Place a pizza stone in oven and preheat oven to 450 degrees. Spray a large piece of parchment paper with non-stick baking spray and set aside.
Wash cauliflower, cut off florets, dry thoroughly and add half of the cauliflower to food processor and process until finely chopped, about 30 seconds. Transfer chopped cauliflower to a microwave safe bowl.
Add remaining cauliflower to food processor and, again, process until finely chopped, about 30 seconds. Add that cauliflower to bowl with other cauliflower (you should now have about 2 1/2 - 3 cups finely chopped cauliflower).
Cover bowl with microwave safe plastic wrap and heat in microwave 4 minutes on HIGH power. Pour cooked cauliflower onto a clean tea towel and allow to cool. Once cauliflower is cool enough to handle, wrap cauliflower in tea towel and wring moisture from cauliflower (about 1/3 cup or so).
Return strained cauliflower to bowl, add parmesan and mozzarella cheese, salt, egg, and garlic and toss mixture with your hands until evenly combined.

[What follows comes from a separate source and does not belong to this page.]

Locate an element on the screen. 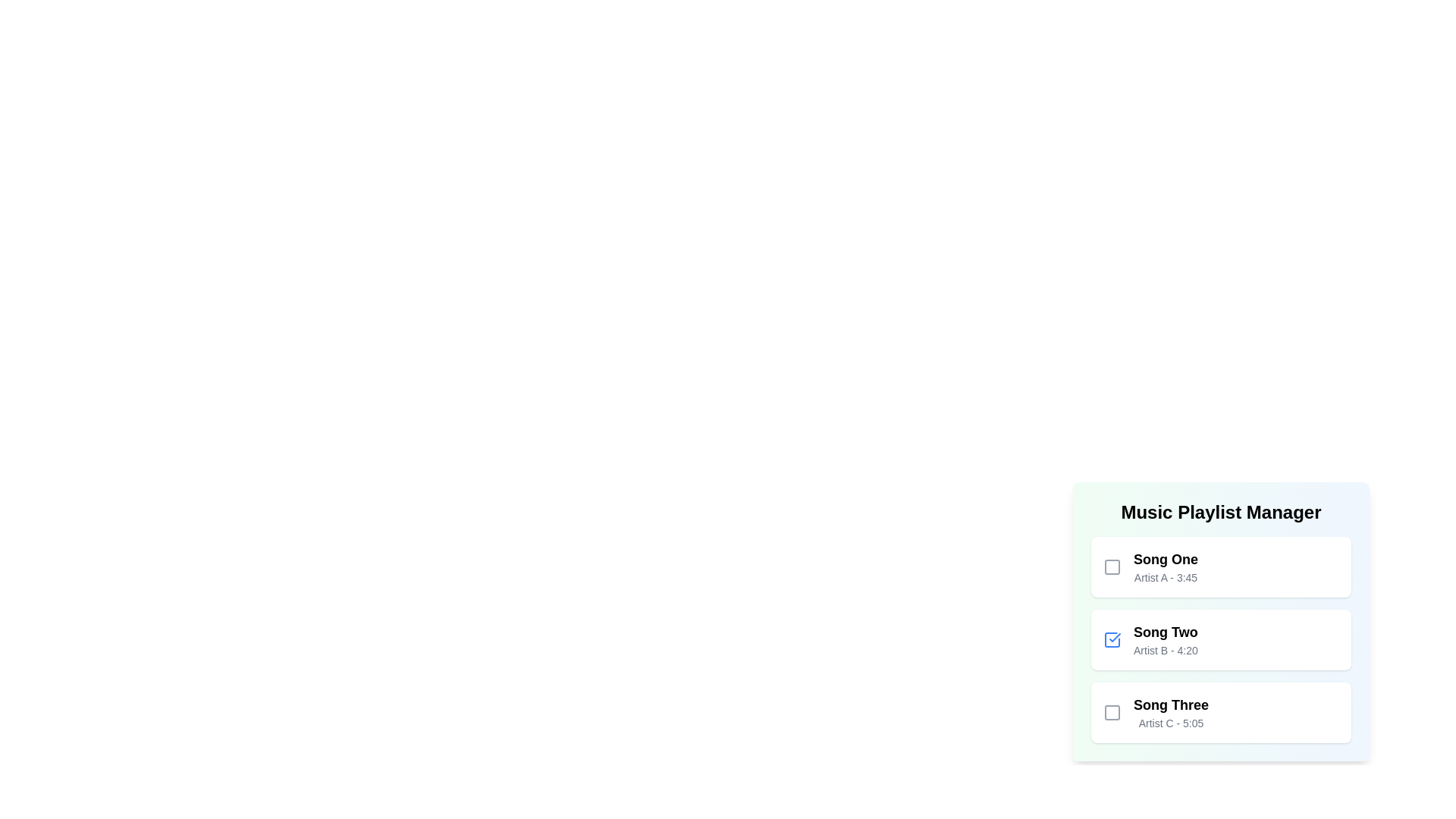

Pat mixture into an even round, about 11 to 12-inches, on prepared parchment paper (keeping it snuggly pressed together). Using a pizza peel, transfer crust on parchment to pizza stone in oven and bake 9-11 minutes, until golden brown.
Remove from oven and top with pizza sauce, mozzarella and desired toppings (if using fresh herbs, add them after cooking pizza). Return to oven and bake 5-7 minutes longer until cheese has melted and is slightly golden. Allow to cool several minutes then cut into wedges. Serve warm.
Source: cookingclassy.com
Replace the fast-food hamburger with:
QUINOA PATTIES
(Makes 20 small patties—freeze some for another day.)

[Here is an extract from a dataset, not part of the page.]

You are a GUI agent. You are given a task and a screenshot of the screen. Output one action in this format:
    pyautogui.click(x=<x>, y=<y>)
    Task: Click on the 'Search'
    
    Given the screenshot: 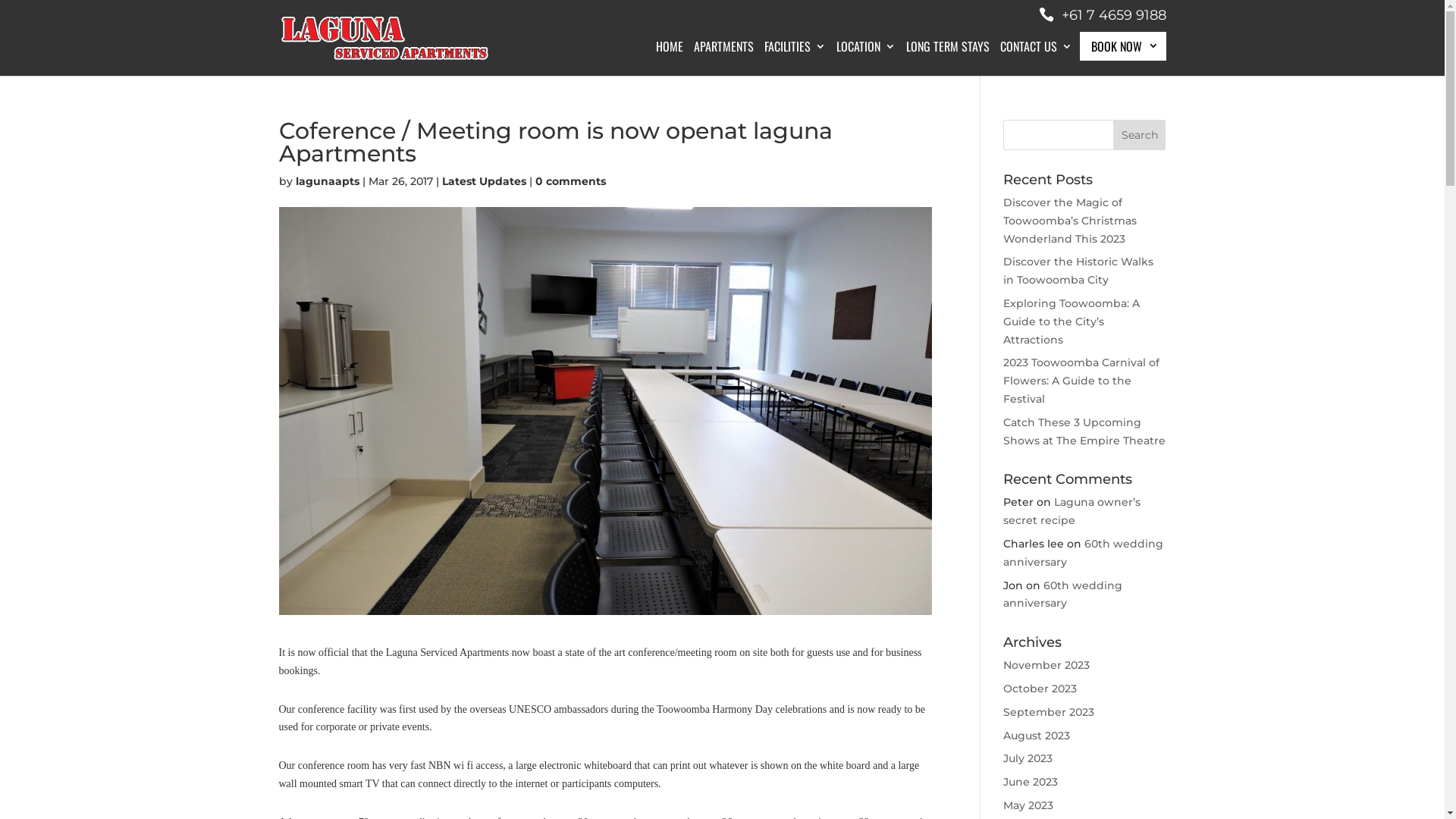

1 cup uncooked quinoa (about 2 1/2 cups once cooked)
2 slices whole wheat toast
1/2 onion, chopped
1 cup peas (if frozen, thaw first)
2 tablespoons pesto
1-2 eggs
1/4 cup flour
salt and pepper to taste
lemon for garnish
Cook the quinoa and allow to cool.
Toast the bread, and turn into bread crumbs either in a blender or food processor.
In a large bowl combine the quinoa, bread crumbs, chopped onion, peas, pesto and eggs. Season generously with salt and pepper, stir to combine and then stir in the flour. Set a bit of extra flour to the side so you can flour your hands as you work on forming the patties.
Form each patty to be slightly larger than the palm of your hand. Place them on a baking sheet lined with wax or parchment paper as you work. Once you form all the patties, pop the whole sheet in the refrigerator for 30 minutes so they can firm and dry out just a little. Wrap and freeze those you don’t plan to eat right away.
Add a few teaspoons olive oil to a pan, and cook the patties over medium heat. Lightly press flat with a spatula. Cook for 2-3 minutes, then flip and press the other side flat. Flip only once or twice more as you cook until they look ready.
Remove and place on a plate lined with paper towels to remove any excess oil before serving. Serve warm with a lemon wedge, and add the fresh lemon juice before eating.
Source: abeautifulmess.com
Replace french fries with:
PAPRIKA PARSNIP BAKED FRIES
(A quick fix to say your goodbyes to greasy fries!)
3 jumbo parsnips, peeled and ends cut off
2 tablespoons coconut oil
1 tablespoon paprika
2 hefty pinches of sea salt
Preheat oven to 375 degrees.
Peel parsnips and slice into fries.
Mix parsnips, coconut oil and paprika, and place in large roasting pan.
Roast for 25 minutes, toss parsnips and turn up oven to 500 degrees.
Wait for temperature to rise and cook for an additional 5-10 minutes until crispy. Keep a close eye to make sure they don’t burn.